Attackers seek Oracle WebLogic vulnerability after faulty patch
The combination of a broken Oracle WebLogic vulnerability and available proof-of-concept exploit code has led threat actors to search for any servers that are at risk.
Following a broken patch, researchers noticed a rise in devices scanning servers potentially at risk to an Oracle WebLogic vulnerability.
One of the more than 250 issues addressed in the most recent quarterly Oracle Critical Patch Update on April 18 was an Oracle WebLogic vulnerability (CVE-2018-2628). Multiple users on GitHub released proof-of-concept (POC) exploit code against this flaw as early as April 19; soon after, devices were scanning for at-risk servers.
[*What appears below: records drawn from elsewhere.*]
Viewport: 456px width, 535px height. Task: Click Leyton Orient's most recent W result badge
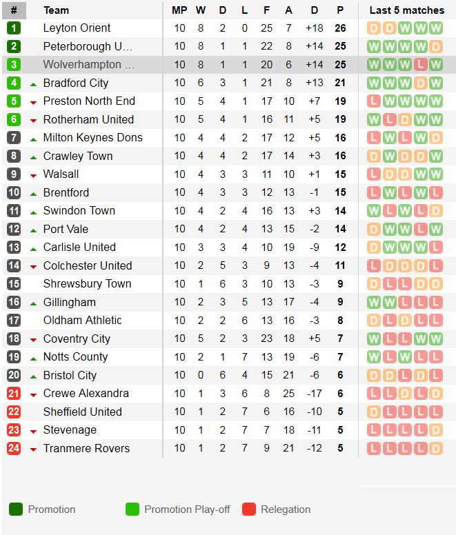[x=435, y=28]
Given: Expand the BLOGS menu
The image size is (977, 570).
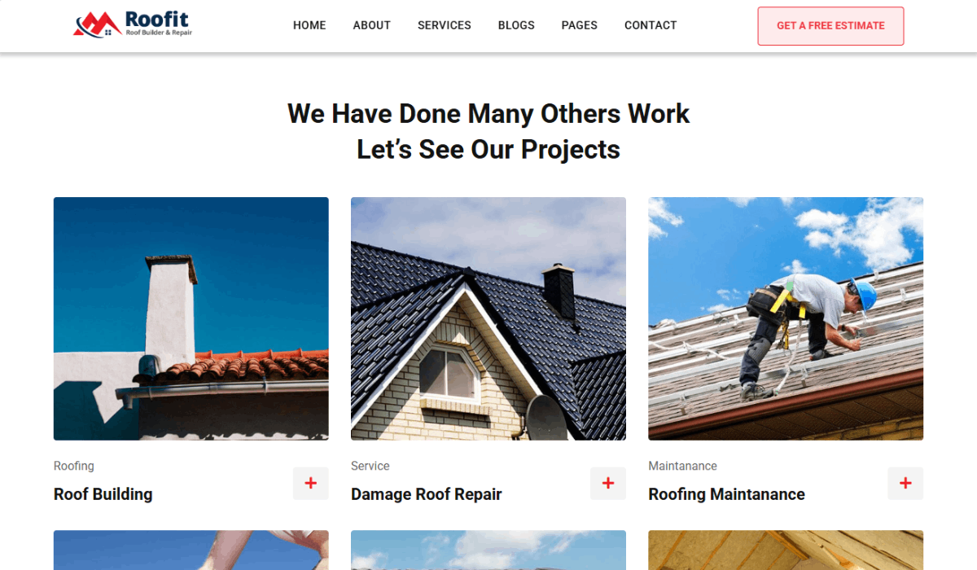Looking at the screenshot, I should [x=516, y=25].
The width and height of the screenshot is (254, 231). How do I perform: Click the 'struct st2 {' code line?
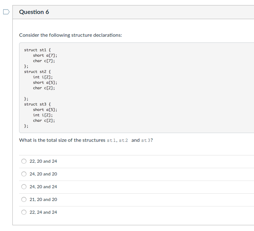point(38,72)
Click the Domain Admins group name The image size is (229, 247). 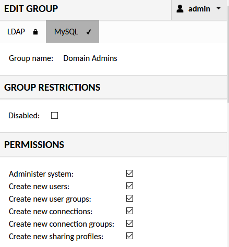90,58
In a tweet, GreyNoise Intelligence noted the increase in devices searching for an at-risk server: "GreyNoise has observed a large spike in devices scanning the Internet for TCP port 7001 beginning last week on 4/16/18. This activity corresponds directly with the disclosure (4/18/2018) and weaponization (4/18/18) of Oracle WebLogic CVE-2018-2628."
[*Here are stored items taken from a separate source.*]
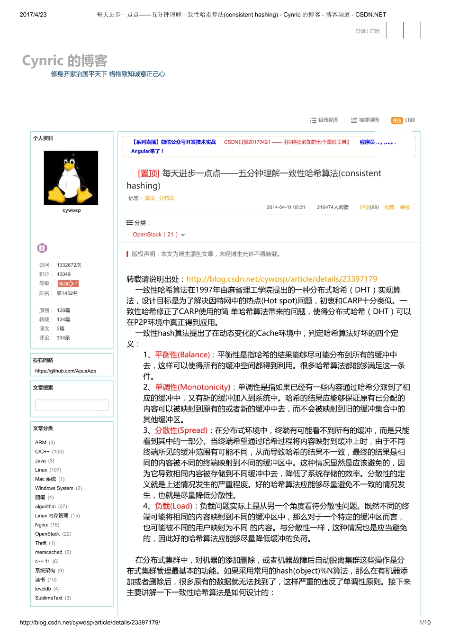Click the 收藏 favorite button
Image resolution: width=450 pixels, height=637 pixels.
coord(389,207)
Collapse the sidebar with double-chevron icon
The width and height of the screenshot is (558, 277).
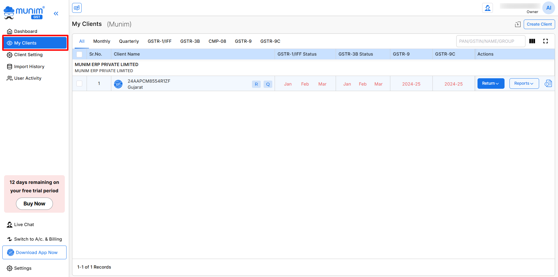[56, 13]
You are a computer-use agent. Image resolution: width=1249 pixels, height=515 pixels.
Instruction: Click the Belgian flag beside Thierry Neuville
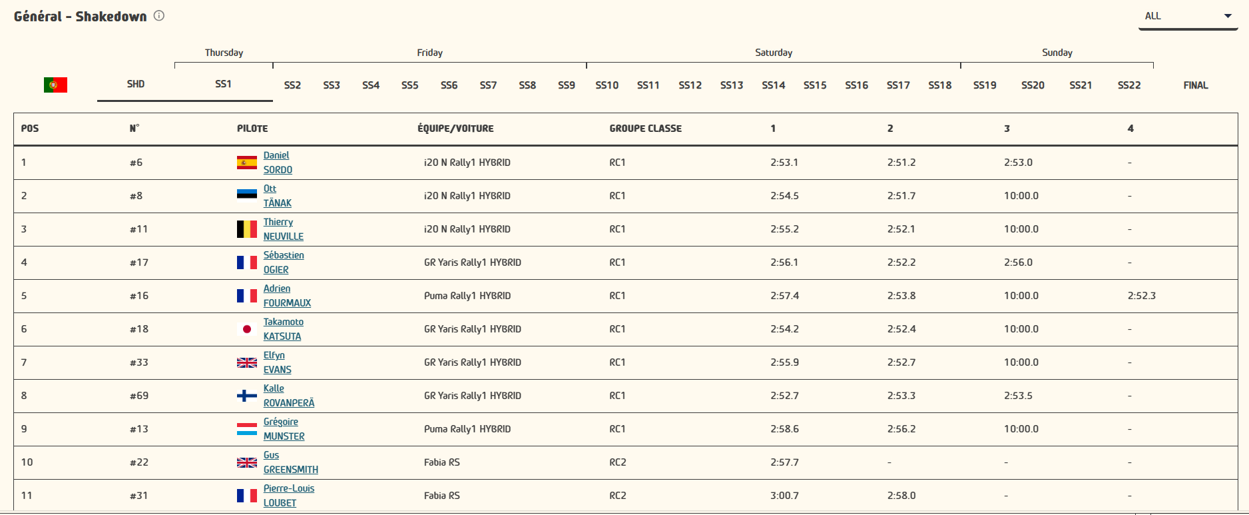pos(246,229)
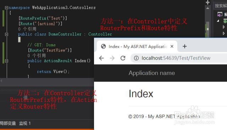Click the green web project icon
This screenshot has width=227, height=130.
click(225, 21)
Liao Xinxi -- who originally reported the issue to Oracle -- described how the Oracle WebLogic vulnerability worked in a blog post, and security researchers found the patch was broken and could be easily bypassed. David Tampellini, a security researcher and bug hunter based in Italy, combined the work done by Liao with code from GitHub user MrTcsy to weaponize the POC.
Kevin Beaumont, a security architect based in the U.K., said on Twitter that the problem was the original patch did nothing to fix the Oracle WebLogic vulnerability. Instead, Oracle attempted to mitigate the issue by blacklisting commands used in a potential exploit, but Beaumont said the vendor missed a command.
Beaumont said the risks could be minimized by blocking inbound traffic on port 7001 to vulnerable servers. And Beaumont noted the issues extended beyond that, as well.
Oracle have serious security coding and product issues with WebLogic. They’ve had the highest number of vulns recently for unauthenticated remote code execution in a webserver I’ve seen, plus hardcoded backdoor passwords. It’s like 90s era product security.
— Kevin Beaumont (@GossiTheDog) April 20, 2018
This is not the only Oracle WebLogic vulnerability putting users at risk recently. In February, businesses were warned to patch a different WebLogic flaw that was being exploited by cryptojackers.